Diálogo – Em 1983 você participou da greve como militante de base. O momento político que o Brasil vivia teve influência nesta decisão de participar de uma greve em plena ditadura militar?

Gildásio Ribeiro – Eu estava muito recente na Petrobrás, já era sindicalizado, mas não fazia parte do sindicato, era um militante de base. Mas a força do sindicato em Mataripe era grande, principalmente para nós que trabalhávamos de turno. Na época o presidente e o vice-presidente eram trabalhadores de turno, na operação e no laboratório. No dia de folga quando nos reuníamos para bater aquele babinha os comentários entre nós eram o de vencermos aquele momento da ditadura, constituinte, eleições diretas, a volta da democracia.

Diálogo – Como a categoria recebeu o Decreto Lei 2036, que retirava direitos dos trabalhadores?

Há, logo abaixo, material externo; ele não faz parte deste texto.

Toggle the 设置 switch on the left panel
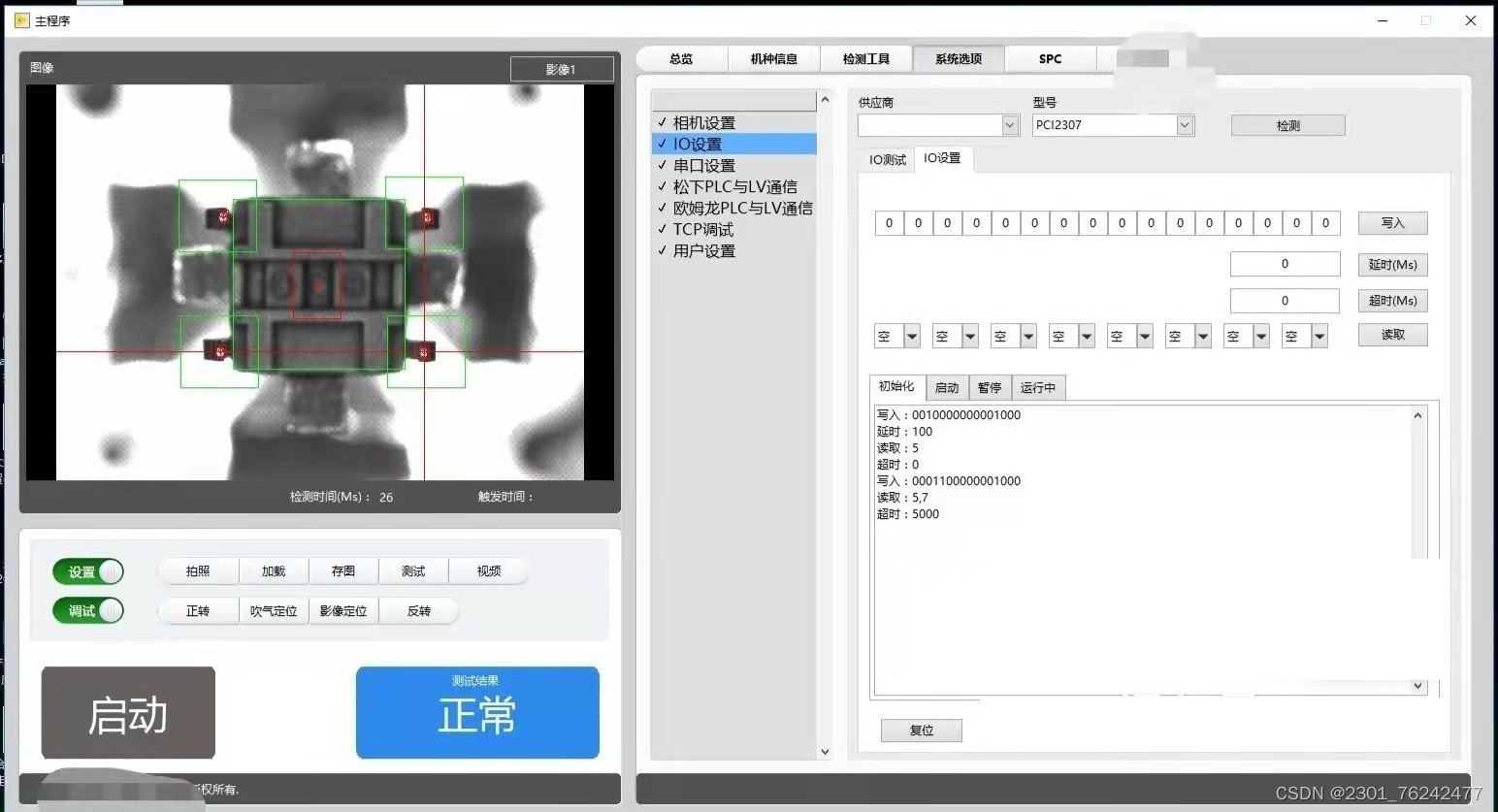 (x=87, y=571)
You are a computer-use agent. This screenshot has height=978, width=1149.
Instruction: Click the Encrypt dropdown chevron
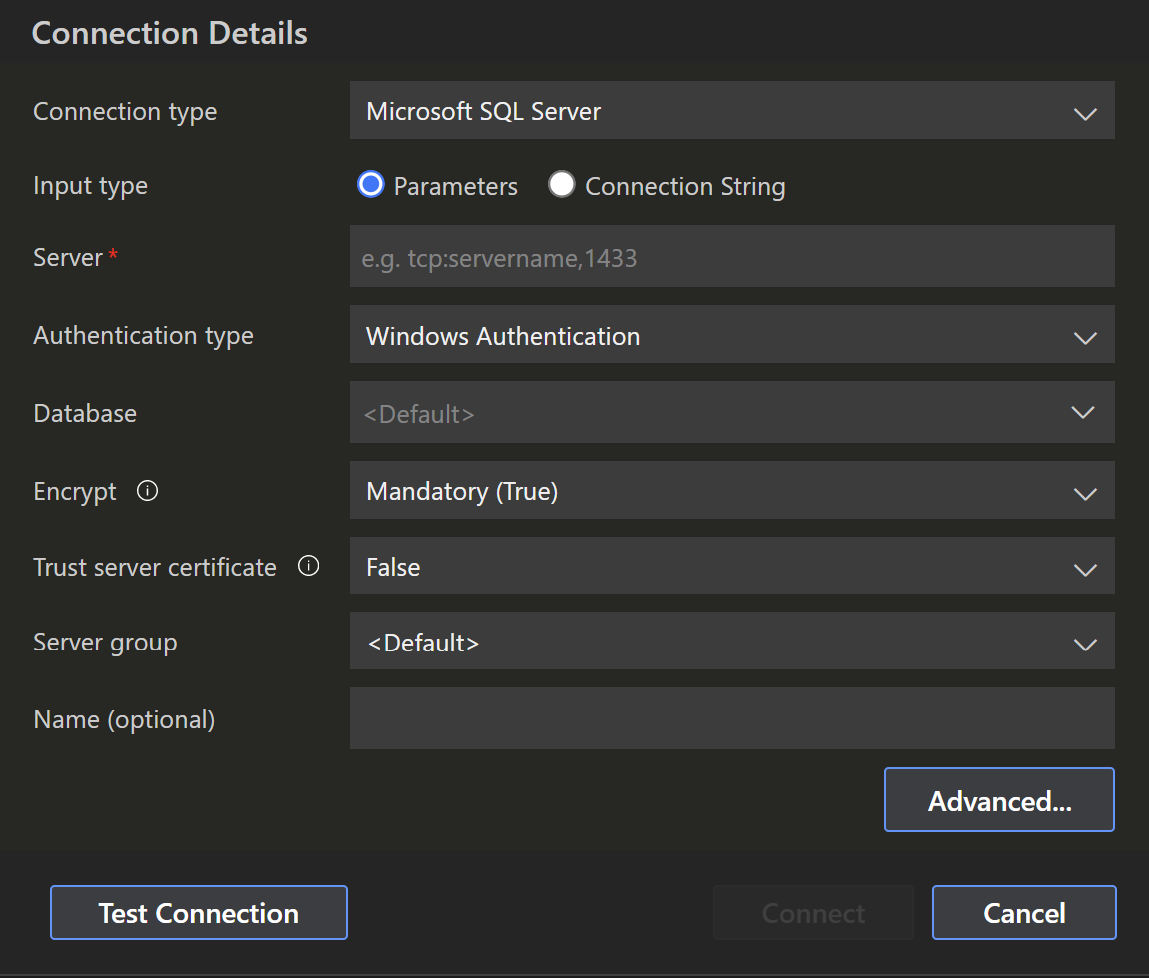1085,493
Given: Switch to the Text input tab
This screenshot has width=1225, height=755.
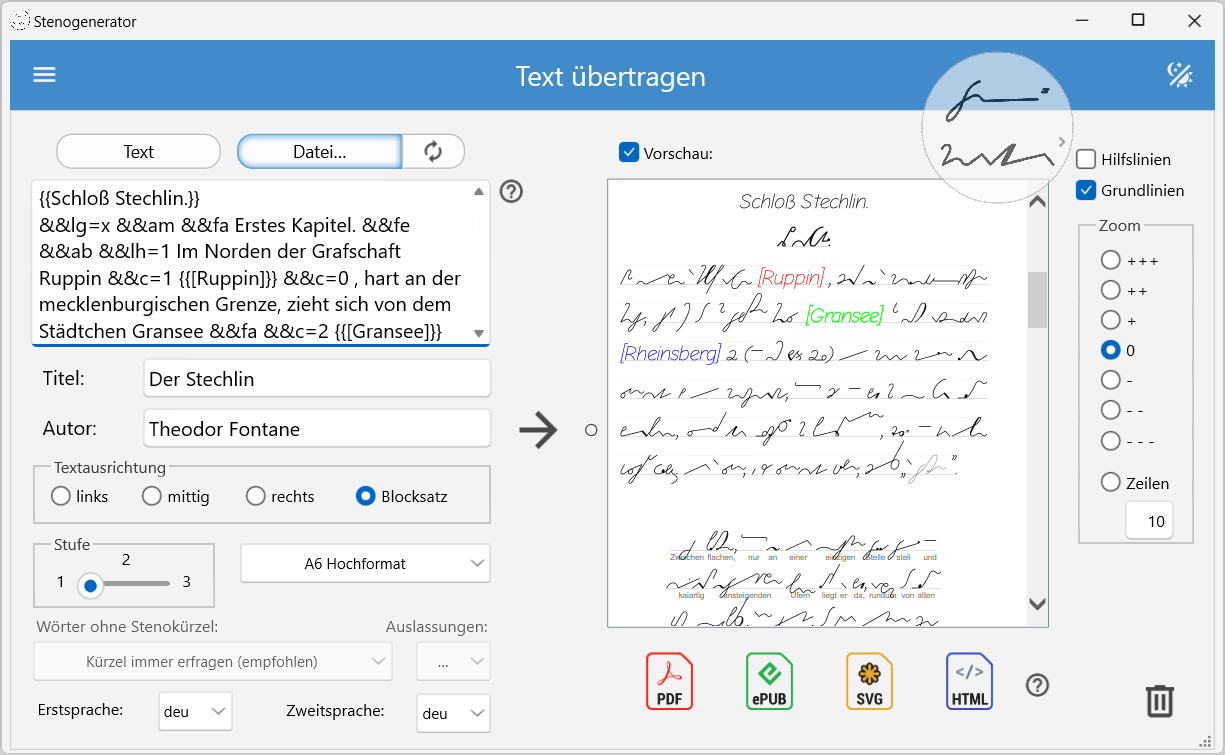Looking at the screenshot, I should [138, 152].
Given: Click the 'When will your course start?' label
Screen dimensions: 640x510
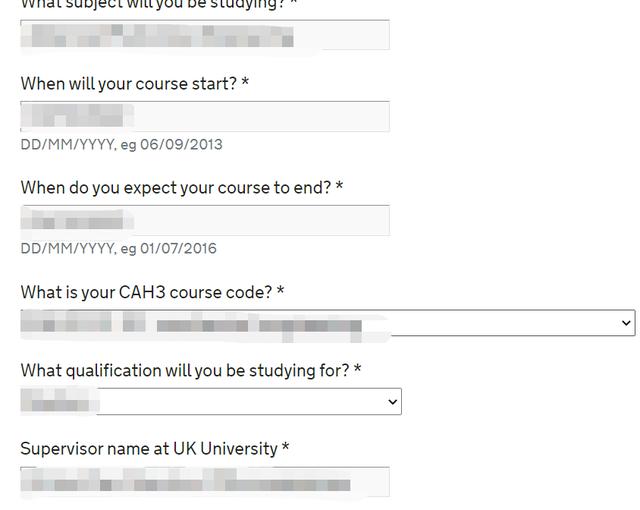Looking at the screenshot, I should pyautogui.click(x=129, y=83).
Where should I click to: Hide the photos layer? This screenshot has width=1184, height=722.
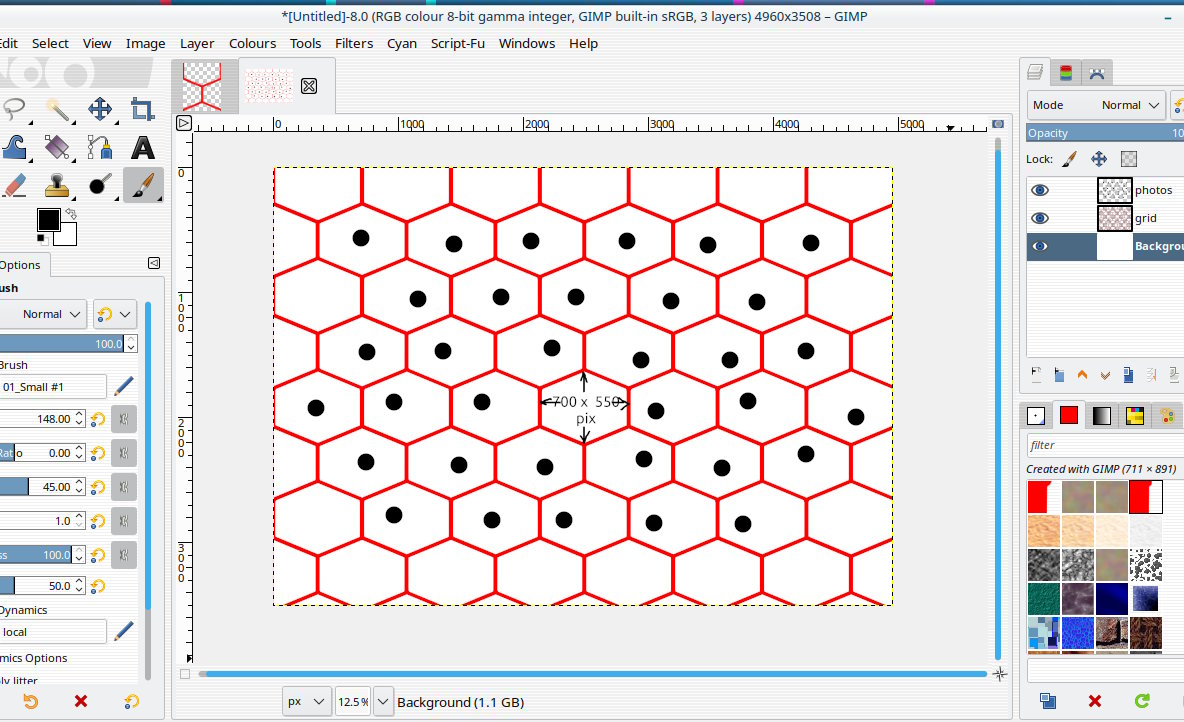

GR – Naquele momento a gente tinha a consciência que quem mandava no Brasil era o FMI e quem determinava, além do presidente Figueiredo, quem dava o tom na economia do país, era o então todo poderoso Delfim Neto. E se nós aceitássemos aquele Decreto, aquela redução de direitos, ele não pararia por ai. Então,

foi mais do que não deixar implantar, foi dizer um basta àquela onda nefasta de pacotes, de decretos, objetivando reduzir os direitos do povo brasileiro.

Diálogo – Mas esta decisão teve conseqüências.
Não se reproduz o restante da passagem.